El reciente documento que se ha dado a conocer ofrece un compendio del pontificado de Jorge Mario Bergoglio, conocido como Papa Francisco, quien marcó un periodo significativo en la historia de la Iglesia católica. Este resumen fue introducido en un tubo y colocado en su féretro durante el rito de cierre en la basílica de San Pedro, elevando el tributo a un líder más que influyente.
El 21 de abril de 2025, en el contexto del Año Santo y durante la luz de la Pascua, Francisco dejó este mundo para reunirse con el Padre, dejando una huella indeleble en el corazón de la Iglesia y en la humanidad. Durante su vida, fue un faro de esperanza y un guía incansable, especialmente para los más necesitados, siempre dispuesto a ser un pastor cercano.
Nacido el 17 de diciembre de 1936 en Buenos Aires, en el seno de una familia de emigrantes italianos, Francisco se formó como técnico químico antes de decidir seguir el camino del sacerdocio y unirse a la Compañía de Jesús. Su carrera eclesiástica comenzó después de ser ordenado sacerdote en 1969, y a lo largo de su trayectoria ocupó varios cargos importantes en la archidiócesis de Buenos Aires.
Su elección como 266º Papa el 13 de marzo de 2013 fue un momento histórico. Francisco eligió su nombre en honor a San Francisco de Asís, resaltando su compromiso con los pobres y su deseo de enfocar su apostolado en los menos favorecidos. Desde su primera aparición como Papa, hizo un llamado a la fraternidad y a la unión entre la Iglesia y el pueblo.
El pontífice no solo se centró en la comunidad católica, sino que también promovió el diálogo interreligioso.
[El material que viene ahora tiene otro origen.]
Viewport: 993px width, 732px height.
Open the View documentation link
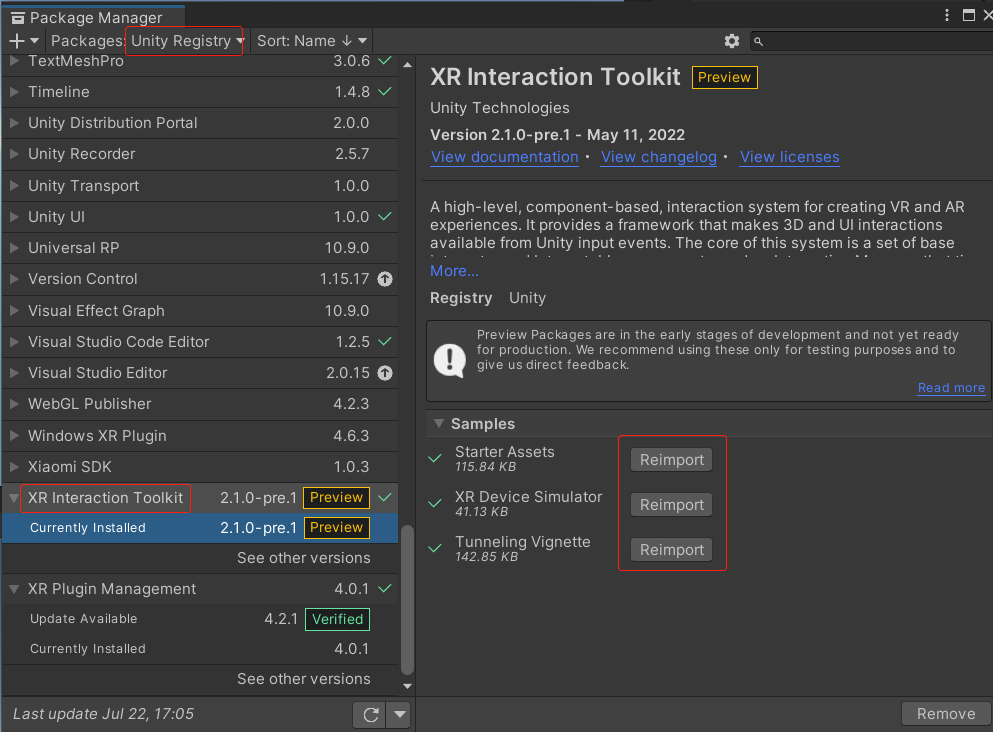(504, 157)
Su disposición para colaborar con otras religiones y su llamado a la paz fueron evidentes en diversos encuentros y documentos, como el “Documento sobre la Fraternidad Humana” firmado en 2019. Durante su ministerio, impulsó iniciativas para apoyar a los ancianos, los niños y todos aquellos que se encuentran en situación de vulnerabilidad.
Francisco fue un Papa austero, que vivió en un apartamento en lugar de en el Palacio Apostólico, prefiriendo el contacto directo con la gente. Su dedicación no se limitó a la Iglesia católica, sino que se extendió a los problemas globales, siendo un firme defensor de la paz en medio de conflictos como el de Ucrania y el llamado a un alto el fuego en Gaza.
A lo largo de su papado, su magisterio se vio reflejado en numerosos documentos, destacando encíclicas como “Laudato si'” sobre la ecología y la responsabilidad social, y “Fratelli tutti” abogando por la fraternidad humana. Su enfoque innovador incluyó la creación de nuevas estructuras en la Iglesia, como secretariados y dicasterios, que respondían a los desafíos contemporáneos.
A lo largo de los años de su ministerio, la figura de Francisco se consolidó como un símbolo de humanidad y compasión, siempre en busca de un mundo más justo y solidario. Su legado es uno de dedicación inquebrantable al Evangelio y un llamado constante a la acción en favor de los más necesitados. El camino de Francisco, como pastor y líder, dejános una admirable enseñanza sobre la vida y el liderazgo en el contexto de la fe. Su partida, a los 88 años, marca el fin de una era, pero su influjo perdurará en las enseñanzas y corazones de aquellos que abrazaron su mensaje.